There are very few cooking machines designed specifically to culture or ferment food, and they tend to be extremely expensive and make very small amounts at a time. Here’s how to ferment a large batch of rice using a rice cooker, and of yogurt using a probe crock pot and a thermal jacket.

Rice cookers (not pressure cookers) tend to have a warm function that creates a perfect environment for fermentation.

Cook a batch of rice, following the usual instructions. Unplug the machine and let it cool for a few hours. Now add cool water to cover the rice, and a tiny pinch of salt; then plug it back in. Keep the cooker on the warm function, put the lid on, and leave it overnight. In the morning, the fermented rice is ready to eat, and the liquid is edible as well.

Fermented soy sauce is a great accompaniment, but you can use this rice in any rice recipe as long as you do not overheat it, which kills the microbes. A little table sugar in your secondary recipe can help protect the live cultures as they pass through your stomach. This rice can be kept in the fridge for a few days. Save a little of the fluid to use as a starter for your next batch.
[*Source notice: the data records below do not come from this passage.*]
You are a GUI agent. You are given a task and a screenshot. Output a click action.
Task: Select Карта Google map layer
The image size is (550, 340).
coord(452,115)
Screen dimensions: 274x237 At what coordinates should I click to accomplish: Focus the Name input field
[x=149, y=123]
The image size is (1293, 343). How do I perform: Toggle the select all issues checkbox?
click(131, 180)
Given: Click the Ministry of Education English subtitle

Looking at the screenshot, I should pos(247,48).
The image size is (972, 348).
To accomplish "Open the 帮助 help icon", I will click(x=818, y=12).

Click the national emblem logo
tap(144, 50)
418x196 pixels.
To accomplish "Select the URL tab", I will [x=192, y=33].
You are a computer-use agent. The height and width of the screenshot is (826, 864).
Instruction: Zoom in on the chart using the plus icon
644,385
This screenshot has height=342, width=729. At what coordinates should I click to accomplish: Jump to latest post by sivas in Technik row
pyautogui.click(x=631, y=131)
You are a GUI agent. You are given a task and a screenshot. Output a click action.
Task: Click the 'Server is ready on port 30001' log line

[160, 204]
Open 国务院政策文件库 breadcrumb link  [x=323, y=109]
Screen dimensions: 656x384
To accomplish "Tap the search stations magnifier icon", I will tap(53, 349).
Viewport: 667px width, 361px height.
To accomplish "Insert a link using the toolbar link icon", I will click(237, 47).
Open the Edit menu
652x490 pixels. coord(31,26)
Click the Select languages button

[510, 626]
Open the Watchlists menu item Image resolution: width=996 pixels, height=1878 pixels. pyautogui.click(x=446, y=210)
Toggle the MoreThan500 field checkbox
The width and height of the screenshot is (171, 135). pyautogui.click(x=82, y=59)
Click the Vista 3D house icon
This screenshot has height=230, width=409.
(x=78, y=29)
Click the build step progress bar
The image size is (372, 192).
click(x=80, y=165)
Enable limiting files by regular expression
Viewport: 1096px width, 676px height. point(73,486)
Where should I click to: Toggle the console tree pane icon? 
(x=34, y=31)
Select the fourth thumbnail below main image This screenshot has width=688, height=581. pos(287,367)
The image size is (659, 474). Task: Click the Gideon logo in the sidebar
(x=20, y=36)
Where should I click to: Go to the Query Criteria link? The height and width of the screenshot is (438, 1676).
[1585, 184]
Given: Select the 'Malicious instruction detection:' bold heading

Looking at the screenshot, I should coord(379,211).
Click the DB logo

Here’s how to culture yogurt in a slow cooker. It’s a somewhat higher investment. You will need to buy a Hamilton Beach Stay N’ Go slow cooker with the temperature probe, because it allows you to automatically control the temperature when you are custardizing the milk before culturing it. You do not need to stand over the pot, and there is no chance of the temperature getting too high. You will also need to buy an insulated travel bag that was designed for a slightly smaller slow cooker.

Add a gallon of milk, and set the probe function to 180 degrees F. When the milk reaches that temperature, let the cooker go to Warm. It will hold the milk at 180. Let it stay there for at least half an hour. You have now custardized the milk proteins. Turn off the cooker and let the milk cool to 110, periodically checking it with a thermometer or by turning on the probe function briefly.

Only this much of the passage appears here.